While working on my vibe coding project to implement containers’ supply chain workflows system, I decided to also replicate the experience that many enterprises currently have and implement the workflows using traditional CI/CD tools. As part of that I will also walk through the common scenarios for containers’ supply chain security.
One of the common patterns for securing the supply chain for container images and cloud-native artifacts is to mirror the images used in the enterprise from the public registry (i.e. Docker Hub) into a registry that the enterprise have full control of. There are two main reasons for that:
- First is to avoid the dependency on the public registry for availability reasons.
- And the second is to validate the container images before allowing their use internally.
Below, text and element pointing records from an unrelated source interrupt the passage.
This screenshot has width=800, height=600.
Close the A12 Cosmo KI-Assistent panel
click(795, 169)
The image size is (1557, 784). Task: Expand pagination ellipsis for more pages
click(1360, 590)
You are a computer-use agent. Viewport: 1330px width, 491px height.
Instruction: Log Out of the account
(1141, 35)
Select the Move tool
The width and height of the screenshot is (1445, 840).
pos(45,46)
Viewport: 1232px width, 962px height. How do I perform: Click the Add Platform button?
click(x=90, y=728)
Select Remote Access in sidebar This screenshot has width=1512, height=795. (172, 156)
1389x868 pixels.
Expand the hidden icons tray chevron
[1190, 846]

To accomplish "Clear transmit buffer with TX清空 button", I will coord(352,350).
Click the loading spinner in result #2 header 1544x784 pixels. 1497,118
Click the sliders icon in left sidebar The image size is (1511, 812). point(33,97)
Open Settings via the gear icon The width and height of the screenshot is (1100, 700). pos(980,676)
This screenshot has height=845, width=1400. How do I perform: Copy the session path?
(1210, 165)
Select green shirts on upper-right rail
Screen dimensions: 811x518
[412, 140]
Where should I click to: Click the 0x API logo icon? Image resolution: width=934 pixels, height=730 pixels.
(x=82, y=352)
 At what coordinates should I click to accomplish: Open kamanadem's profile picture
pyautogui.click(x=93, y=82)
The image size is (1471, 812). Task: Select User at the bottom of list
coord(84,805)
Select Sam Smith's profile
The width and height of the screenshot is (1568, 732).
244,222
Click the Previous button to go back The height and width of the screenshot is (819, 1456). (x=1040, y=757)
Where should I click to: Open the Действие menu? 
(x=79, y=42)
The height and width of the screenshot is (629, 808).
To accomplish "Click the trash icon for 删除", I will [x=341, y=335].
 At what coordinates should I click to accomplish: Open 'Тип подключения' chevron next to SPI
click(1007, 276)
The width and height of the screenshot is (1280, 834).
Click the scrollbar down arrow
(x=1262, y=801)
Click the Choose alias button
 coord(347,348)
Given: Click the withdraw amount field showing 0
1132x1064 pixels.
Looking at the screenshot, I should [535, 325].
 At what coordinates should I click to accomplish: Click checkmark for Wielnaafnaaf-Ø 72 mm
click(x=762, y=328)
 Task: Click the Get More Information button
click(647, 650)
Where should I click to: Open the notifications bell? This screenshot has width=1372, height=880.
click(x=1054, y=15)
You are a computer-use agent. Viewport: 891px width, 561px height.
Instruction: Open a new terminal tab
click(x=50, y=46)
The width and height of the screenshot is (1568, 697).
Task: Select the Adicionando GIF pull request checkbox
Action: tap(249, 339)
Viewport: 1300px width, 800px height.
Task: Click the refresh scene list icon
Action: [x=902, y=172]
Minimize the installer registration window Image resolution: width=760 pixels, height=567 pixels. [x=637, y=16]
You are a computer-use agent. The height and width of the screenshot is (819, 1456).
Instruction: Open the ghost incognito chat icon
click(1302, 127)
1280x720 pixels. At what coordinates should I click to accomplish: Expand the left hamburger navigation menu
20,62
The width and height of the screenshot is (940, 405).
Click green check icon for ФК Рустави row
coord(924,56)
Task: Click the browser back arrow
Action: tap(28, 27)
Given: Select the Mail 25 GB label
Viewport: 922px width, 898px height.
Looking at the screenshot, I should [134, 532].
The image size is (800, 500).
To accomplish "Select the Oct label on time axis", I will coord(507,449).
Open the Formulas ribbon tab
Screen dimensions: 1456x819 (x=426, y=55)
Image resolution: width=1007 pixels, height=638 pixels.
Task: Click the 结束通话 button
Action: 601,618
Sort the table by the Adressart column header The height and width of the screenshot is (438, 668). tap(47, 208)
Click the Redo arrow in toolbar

For the second step, many enterprises don’t go beyond doing a vulnerability and eventually malware scan of the image. The reason being is that most of the images available in public registries do not have any additional metadata to act on. Note that this is changing with the growing offerings of hardened images pioneered first by Chainguard.
In this post, I will only concentrate on the implementation of the mirroring functionality using GitHub Actions.
Implementing a GitHub Action to mirror container images from DockerHub to any other registry is trivial. You can use any tool like crane, oras, regctl, or skopeo. For this first version of the mirroring functionality the tool doesn’t really matter because the functionality is very simple:
- Check if the destination repository has the image
- If not, copy the image from the source into the destination
I have an example of the image mirror GitHub Action implementation for python:3.14-slim image. Here is also an example run of the image mirror action that copied the image. It is very easy to create actions for other images using this example. The action is split in two:
_mirror_image.yml, which is the generic functionality that can does the check for existence and the copy of the image. This reusable part accepts parameters like the repos (source and destination) and the tag for the image.mirror-python.yml, which is the specific action for mirroringpython:3.14-slim. To implement a new action that mirrors another image, I just need to copy this one and modify the repos and the tags as you can see in the other two example actionsmirror-node.ymlandmirror-openjdk.yml.
Note, once again, that this implementation is the most minimalist one – the action doesn’t have extensive logic to keep track of what is already mirrored. For example, if I delete the image from the destination repository it will be re-synchronized again. If there is a new image, the new one will be synchronized (which is the intended behavior) but the old one will not be removed. What that means is that your destination repository will continue to grow as new images are pushed to the source one – something that you need to think about and implement actions to clean up.
This action implements the basic step of the containers supply chain security – acquisition of images your team depends on. It removes the dependency on a registry that you do not control and allows you to perform some quarantine actions on the images before you enable them for use internally.